» Task objective
The expected output is an exact restatement of all the records.

Content starts

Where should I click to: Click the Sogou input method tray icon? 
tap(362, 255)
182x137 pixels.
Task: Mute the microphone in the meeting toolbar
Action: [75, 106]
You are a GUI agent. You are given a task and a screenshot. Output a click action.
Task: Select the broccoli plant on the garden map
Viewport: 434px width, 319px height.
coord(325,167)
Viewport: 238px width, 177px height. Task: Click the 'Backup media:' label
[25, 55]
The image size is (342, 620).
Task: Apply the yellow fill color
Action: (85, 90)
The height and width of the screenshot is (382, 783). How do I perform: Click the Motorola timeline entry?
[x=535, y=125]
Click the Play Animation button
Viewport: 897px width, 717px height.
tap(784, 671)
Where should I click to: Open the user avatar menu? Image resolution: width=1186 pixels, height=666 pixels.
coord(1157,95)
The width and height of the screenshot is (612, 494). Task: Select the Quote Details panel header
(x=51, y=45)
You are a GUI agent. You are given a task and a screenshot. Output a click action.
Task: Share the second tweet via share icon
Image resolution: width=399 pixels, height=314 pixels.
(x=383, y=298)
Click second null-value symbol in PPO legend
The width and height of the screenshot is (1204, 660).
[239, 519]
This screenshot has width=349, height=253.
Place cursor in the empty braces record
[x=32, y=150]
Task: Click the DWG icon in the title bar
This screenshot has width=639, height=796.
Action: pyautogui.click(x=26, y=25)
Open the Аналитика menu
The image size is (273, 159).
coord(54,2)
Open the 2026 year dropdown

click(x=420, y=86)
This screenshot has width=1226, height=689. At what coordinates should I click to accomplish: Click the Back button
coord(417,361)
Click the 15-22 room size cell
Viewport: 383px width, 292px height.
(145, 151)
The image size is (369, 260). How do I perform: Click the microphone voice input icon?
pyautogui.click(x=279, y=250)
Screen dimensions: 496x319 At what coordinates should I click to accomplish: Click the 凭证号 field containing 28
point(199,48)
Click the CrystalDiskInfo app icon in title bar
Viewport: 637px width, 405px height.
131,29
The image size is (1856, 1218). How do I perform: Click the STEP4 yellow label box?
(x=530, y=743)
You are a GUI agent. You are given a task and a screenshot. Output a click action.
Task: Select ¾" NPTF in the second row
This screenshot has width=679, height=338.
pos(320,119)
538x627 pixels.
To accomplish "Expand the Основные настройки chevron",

Content ends

» Worked solution
Where should I click to: Click the Sogou input method tray icon? 
tap(362, 255)
182x137 pixels.
Task: Mute the microphone in the meeting toolbar
Action: [75, 106]
You are a GUI agent. You are given a task and a screenshot. Output a click action.
Task: Select the broccoli plant on the garden map
Viewport: 434px width, 319px height.
coord(325,167)
Viewport: 238px width, 177px height. Task: Click the 'Backup media:' label
[25, 55]
The image size is (342, 620).
Task: Apply the yellow fill color
Action: (85, 90)
The height and width of the screenshot is (382, 783). How do I perform: Click the Motorola timeline entry?
[x=535, y=125]
Click the Play Animation button
Viewport: 897px width, 717px height.
tap(784, 671)
Where should I click to: Open the user avatar menu? Image resolution: width=1186 pixels, height=666 pixels.
coord(1157,95)
The width and height of the screenshot is (612, 494). Task: Select the Quote Details panel header
(x=51, y=45)
You are a GUI agent. You are given a task and a screenshot. Output a click action.
Task: Share the second tweet via share icon
Image resolution: width=399 pixels, height=314 pixels.
(x=383, y=298)
Click second null-value symbol in PPO legend
The width and height of the screenshot is (1204, 660).
[239, 519]
This screenshot has width=349, height=253.
Place cursor in the empty braces record
[x=32, y=150]
Task: Click the DWG icon in the title bar
This screenshot has width=639, height=796.
Action: pyautogui.click(x=26, y=25)
Open the Аналитика menu
The image size is (273, 159).
coord(54,2)
Open the 2026 year dropdown

click(x=420, y=86)
This screenshot has width=1226, height=689. At what coordinates should I click to accomplish: Click the Back button
coord(417,361)
Click the 15-22 room size cell
Viewport: 383px width, 292px height.
(145, 151)
The image size is (369, 260). How do I perform: Click the microphone voice input icon?
pyautogui.click(x=279, y=250)
Screen dimensions: 496x319 At what coordinates should I click to accomplish: Click the 凭证号 field containing 28
point(199,48)
Click the CrystalDiskInfo app icon in title bar
Viewport: 637px width, 405px height.
131,29
The image size is (1856, 1218). How do I perform: Click the STEP4 yellow label box?
(x=530, y=743)
You are a GUI agent. You are given a task and a screenshot. Output a click action.
Task: Select ¾" NPTF in the second row
This screenshot has width=679, height=338.
pos(320,119)
538x627 pixels.
To accomplish "Expand the Основные настройки chevron",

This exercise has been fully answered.